Analytical Buyer
We are seeking a skilled and innovative Data Scientist to join our basketball specialty retail team. As a Data Scientist, you will play a crucial role in leveraging data analytics to optimize various aspects of our retail operations, enhance customer experience, and contribute to data-driven decision-making within the basketball retail domain. This role is ideal for a candidate with a passion for both data science and basketball. You will be working closely with the BounceWear Operations Managers & Brand Director.Half-time and/or freelance possible
Responsibilities:
Data Analysis and Interpretation:
- Analyse large datasets related to customer behaviour (generating from Google, Cross Point and other external data-points), sales, inventory, and marketing to derive actionable insights.
Customer Segmentation:
- Utilize clustering algorithms and customer segmentation techniques to identify and target specific customer groups for personalized marketing and product recommendations.
Demand Forecasting:
- Develop predictive models to forecast product demand, enabling effective inventory management and optimizing stock levels for popular basketball products.
- Support in optimizing the stock by providing guidelines in terms of Store Pick-up and Store Delivery from and to the warehouse.

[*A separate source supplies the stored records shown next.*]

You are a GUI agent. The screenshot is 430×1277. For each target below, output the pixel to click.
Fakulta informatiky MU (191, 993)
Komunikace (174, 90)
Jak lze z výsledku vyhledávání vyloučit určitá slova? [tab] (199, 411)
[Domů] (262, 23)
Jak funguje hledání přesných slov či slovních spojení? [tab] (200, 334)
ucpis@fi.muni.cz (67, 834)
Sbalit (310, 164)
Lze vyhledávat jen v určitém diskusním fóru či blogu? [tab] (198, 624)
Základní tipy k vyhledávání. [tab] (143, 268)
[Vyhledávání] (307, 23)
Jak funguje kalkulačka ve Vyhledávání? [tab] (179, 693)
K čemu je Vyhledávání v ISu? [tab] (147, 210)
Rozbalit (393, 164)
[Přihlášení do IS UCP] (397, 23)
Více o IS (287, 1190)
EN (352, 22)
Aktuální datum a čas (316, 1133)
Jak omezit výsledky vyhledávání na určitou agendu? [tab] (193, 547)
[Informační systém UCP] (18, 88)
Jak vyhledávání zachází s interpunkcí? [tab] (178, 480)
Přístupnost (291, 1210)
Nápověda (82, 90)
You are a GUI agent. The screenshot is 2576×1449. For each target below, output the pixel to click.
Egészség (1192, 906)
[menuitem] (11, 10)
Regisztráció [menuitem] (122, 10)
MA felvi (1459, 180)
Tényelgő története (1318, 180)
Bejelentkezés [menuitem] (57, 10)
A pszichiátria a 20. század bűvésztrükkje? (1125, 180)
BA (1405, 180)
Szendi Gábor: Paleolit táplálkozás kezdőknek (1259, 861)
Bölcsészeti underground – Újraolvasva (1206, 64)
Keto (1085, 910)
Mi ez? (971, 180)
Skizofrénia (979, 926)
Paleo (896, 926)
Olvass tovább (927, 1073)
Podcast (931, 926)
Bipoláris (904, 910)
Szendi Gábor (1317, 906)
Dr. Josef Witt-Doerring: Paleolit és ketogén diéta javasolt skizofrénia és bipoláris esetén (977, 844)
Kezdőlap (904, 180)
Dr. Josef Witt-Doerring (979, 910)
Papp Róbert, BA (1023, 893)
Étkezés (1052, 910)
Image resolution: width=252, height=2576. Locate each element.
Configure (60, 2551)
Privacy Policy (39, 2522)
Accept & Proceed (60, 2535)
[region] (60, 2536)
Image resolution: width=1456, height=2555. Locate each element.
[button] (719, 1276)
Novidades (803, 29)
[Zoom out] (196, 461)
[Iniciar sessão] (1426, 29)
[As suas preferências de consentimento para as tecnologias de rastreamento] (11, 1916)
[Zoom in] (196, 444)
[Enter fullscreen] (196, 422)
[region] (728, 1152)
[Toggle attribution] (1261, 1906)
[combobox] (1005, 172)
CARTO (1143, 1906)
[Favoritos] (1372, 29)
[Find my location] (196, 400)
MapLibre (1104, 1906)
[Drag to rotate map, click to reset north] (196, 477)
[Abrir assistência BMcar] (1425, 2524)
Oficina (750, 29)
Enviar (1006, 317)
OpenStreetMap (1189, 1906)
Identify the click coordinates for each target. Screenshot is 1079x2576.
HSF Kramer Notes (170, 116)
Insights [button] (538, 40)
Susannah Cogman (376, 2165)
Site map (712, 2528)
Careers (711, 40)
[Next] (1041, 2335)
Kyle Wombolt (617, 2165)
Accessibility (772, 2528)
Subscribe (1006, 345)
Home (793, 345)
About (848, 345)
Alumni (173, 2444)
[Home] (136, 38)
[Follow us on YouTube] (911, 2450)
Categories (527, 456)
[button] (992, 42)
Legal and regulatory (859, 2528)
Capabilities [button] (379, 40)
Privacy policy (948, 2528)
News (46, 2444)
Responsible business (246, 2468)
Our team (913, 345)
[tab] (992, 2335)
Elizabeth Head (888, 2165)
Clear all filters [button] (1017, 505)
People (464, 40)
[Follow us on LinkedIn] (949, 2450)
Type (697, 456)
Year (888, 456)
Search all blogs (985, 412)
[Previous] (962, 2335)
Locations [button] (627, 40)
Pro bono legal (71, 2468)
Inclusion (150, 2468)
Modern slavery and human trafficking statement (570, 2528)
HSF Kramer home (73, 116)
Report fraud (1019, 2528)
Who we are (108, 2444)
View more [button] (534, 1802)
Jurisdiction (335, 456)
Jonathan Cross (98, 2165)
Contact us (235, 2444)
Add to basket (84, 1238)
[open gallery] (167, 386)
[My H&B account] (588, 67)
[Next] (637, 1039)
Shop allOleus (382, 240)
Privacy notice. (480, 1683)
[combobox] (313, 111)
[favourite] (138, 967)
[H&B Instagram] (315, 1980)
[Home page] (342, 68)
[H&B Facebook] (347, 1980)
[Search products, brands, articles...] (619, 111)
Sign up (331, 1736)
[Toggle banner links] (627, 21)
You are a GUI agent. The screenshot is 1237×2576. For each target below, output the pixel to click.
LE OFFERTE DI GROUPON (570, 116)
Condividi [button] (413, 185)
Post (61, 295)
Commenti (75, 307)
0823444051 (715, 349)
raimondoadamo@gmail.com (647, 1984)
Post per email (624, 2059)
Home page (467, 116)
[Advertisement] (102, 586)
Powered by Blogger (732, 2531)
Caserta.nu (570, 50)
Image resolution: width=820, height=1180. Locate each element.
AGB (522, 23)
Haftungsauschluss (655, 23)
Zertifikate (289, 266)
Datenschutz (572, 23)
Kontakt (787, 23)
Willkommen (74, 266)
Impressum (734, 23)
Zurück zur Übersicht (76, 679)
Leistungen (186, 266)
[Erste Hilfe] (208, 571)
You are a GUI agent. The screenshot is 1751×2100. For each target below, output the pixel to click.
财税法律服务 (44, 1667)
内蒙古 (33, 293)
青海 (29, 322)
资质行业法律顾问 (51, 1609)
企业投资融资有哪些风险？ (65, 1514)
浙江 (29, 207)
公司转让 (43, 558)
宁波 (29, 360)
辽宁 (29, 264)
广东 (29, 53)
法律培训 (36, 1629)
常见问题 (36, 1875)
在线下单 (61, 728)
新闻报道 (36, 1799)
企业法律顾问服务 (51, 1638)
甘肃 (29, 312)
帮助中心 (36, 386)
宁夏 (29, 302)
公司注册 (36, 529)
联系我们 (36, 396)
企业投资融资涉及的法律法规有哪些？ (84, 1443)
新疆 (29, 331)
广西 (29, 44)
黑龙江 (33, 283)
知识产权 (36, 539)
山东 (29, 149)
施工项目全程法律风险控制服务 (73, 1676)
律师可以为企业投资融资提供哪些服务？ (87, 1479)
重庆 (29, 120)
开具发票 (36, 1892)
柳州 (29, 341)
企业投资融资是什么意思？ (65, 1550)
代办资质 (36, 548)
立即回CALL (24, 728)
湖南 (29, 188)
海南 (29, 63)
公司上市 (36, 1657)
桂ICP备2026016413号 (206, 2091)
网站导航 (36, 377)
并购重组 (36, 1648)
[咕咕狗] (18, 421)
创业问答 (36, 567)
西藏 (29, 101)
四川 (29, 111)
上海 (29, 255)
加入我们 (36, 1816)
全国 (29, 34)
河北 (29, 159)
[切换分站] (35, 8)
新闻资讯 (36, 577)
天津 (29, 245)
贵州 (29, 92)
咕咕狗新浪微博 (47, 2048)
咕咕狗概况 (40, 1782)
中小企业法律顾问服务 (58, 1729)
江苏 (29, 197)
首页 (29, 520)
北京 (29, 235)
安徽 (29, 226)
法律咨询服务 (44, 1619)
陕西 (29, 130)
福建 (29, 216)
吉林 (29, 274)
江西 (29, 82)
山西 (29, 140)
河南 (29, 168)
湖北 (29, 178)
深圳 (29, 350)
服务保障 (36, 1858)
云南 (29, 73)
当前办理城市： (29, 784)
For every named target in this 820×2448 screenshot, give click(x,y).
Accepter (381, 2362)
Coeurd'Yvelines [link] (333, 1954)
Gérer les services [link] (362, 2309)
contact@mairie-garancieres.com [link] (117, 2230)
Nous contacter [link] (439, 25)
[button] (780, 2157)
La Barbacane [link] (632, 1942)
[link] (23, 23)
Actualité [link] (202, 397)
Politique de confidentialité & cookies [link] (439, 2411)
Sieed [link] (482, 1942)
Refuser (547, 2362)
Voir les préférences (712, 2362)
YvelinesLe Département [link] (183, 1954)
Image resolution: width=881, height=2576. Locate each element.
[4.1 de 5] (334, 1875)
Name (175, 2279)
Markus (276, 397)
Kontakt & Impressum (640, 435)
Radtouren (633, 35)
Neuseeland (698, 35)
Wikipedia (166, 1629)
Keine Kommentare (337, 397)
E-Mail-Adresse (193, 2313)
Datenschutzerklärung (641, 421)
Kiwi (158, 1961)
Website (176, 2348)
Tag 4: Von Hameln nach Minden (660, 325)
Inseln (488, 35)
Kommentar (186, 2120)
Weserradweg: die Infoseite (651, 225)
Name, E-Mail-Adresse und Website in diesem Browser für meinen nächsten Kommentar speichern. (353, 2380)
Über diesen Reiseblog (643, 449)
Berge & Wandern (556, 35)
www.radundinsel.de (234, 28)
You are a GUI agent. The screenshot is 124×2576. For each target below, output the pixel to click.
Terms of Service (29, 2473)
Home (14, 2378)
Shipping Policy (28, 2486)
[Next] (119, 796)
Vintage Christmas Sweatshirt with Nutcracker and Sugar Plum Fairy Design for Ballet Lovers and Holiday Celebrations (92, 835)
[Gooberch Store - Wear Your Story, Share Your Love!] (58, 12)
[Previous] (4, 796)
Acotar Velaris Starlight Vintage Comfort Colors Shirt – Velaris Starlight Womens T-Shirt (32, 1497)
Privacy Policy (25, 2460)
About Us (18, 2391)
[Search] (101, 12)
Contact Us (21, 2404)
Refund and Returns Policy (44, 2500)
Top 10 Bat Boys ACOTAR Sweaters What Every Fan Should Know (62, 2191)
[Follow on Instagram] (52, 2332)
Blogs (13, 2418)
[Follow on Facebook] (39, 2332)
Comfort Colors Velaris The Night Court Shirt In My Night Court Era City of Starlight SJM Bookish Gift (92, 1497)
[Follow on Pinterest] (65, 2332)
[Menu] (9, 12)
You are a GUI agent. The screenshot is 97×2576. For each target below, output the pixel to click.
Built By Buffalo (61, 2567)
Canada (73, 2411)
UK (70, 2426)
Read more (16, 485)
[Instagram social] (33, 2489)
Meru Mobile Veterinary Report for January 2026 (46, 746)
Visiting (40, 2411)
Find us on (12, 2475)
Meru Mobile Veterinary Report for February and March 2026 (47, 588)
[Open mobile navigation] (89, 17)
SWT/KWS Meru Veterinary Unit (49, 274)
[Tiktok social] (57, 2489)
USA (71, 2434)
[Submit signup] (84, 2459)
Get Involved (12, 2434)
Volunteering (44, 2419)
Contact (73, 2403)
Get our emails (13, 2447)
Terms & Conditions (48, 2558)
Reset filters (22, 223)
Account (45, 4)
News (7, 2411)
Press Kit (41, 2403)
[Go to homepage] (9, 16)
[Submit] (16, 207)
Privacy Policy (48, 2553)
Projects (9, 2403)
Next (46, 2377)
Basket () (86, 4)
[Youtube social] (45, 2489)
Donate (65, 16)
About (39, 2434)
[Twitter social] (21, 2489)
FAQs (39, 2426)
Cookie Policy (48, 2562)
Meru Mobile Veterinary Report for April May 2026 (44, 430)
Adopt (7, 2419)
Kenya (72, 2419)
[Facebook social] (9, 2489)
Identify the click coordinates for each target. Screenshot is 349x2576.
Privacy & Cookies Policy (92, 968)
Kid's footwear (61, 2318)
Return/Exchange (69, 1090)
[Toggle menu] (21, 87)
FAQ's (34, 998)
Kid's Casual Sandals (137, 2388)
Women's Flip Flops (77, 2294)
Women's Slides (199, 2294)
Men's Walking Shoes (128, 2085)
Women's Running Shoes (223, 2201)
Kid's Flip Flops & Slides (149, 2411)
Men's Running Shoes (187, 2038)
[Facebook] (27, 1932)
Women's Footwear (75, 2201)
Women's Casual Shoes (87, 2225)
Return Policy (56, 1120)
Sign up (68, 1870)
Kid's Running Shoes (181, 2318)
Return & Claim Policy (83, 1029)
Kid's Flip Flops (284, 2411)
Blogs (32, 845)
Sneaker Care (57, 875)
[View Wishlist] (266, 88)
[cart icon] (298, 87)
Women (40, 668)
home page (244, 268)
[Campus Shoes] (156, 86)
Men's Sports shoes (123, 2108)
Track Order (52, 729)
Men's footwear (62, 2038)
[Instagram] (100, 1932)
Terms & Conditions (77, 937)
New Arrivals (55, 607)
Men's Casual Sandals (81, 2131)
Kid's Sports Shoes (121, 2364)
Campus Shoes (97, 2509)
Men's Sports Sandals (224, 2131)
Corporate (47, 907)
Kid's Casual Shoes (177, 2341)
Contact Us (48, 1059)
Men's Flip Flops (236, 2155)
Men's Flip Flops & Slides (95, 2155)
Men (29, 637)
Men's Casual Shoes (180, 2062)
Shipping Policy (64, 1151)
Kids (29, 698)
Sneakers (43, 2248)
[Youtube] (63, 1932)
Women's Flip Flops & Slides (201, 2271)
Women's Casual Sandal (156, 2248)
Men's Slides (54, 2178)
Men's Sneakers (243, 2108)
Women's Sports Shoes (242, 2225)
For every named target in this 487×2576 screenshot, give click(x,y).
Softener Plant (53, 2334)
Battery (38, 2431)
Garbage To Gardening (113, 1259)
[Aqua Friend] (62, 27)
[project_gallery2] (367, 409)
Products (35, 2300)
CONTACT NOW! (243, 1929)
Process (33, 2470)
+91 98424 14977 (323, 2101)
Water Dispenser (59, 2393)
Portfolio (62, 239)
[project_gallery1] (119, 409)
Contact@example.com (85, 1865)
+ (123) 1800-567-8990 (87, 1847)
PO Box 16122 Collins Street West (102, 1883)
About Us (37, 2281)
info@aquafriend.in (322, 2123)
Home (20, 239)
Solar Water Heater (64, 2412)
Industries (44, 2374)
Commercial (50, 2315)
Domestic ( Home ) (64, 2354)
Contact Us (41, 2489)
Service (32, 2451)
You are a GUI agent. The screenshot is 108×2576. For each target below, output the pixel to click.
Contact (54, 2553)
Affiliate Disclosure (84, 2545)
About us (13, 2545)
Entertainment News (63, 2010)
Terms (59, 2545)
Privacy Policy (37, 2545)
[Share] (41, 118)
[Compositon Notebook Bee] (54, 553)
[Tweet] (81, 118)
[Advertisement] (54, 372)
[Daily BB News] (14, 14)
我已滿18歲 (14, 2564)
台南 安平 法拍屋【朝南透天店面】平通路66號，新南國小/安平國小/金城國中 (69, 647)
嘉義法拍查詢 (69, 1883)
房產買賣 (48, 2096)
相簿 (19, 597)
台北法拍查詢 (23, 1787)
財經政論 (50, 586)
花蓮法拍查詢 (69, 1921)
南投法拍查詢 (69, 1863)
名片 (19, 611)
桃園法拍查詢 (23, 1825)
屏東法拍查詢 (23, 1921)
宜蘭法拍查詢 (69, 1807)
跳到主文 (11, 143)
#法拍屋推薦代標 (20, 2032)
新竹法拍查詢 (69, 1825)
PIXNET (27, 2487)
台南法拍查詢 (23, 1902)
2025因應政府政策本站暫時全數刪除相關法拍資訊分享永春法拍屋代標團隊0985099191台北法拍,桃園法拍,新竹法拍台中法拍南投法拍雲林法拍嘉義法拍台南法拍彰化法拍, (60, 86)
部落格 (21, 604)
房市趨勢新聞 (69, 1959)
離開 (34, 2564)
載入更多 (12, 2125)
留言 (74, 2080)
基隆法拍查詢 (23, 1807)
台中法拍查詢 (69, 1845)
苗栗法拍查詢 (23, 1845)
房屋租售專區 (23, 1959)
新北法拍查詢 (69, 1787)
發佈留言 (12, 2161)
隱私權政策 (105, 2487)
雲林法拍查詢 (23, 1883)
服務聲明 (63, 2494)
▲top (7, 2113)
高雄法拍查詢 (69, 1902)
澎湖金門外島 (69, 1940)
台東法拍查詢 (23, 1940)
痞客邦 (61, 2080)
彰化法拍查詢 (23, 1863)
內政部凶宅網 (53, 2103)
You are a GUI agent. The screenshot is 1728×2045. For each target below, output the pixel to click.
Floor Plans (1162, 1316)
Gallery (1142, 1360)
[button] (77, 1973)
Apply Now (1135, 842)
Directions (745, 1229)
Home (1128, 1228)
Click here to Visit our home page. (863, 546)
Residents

- Support in optimizing the collections to be purchased per season in terms of quantities, colorways, product assortment, etc.
- Move Slow & Fast movers around to optimize overall BounceWear Sales performance.
Pricing Optimization:
- Collaborate with the pricing team to develop pricing models that align with market trends, competitor pricing, and customer preferences.
Basketball Trends Analysis:
- Stay abreast of basketball industry trends and integrate relevant data to guide product offerings, promotions, and marketing strategies.
User Experience Enhancement:
- Work with UX/UI teams to incorporate data insights into website and mobile app improvements, ensuring an optimal online shopping experience for basketball enthusiasts.
Recommendation Systems:
Implement recommendation algorithms to suggest relevant basketball products to customers based on their browsing and purchasing history.
A/B Testing:
- Design and conduct A/B tests to evaluate the impact of changes in marketing strategies, website features, or product offerings.
Collaboration with Cross-Functional Teams:
- Collaborate with marketing, sales, and inventory teams to align data-driven strategies and enhance overall business performance.
Qualifications:
- Advanced degree in Data Science, Statistics, Computer Science, or a related field.
- Proven experience applying data science techniques in a retail or e-commerce environment.
- Proficiency in programming languages such as Python or R and especially PowerBi
- Strong analytical and problem-solving skills.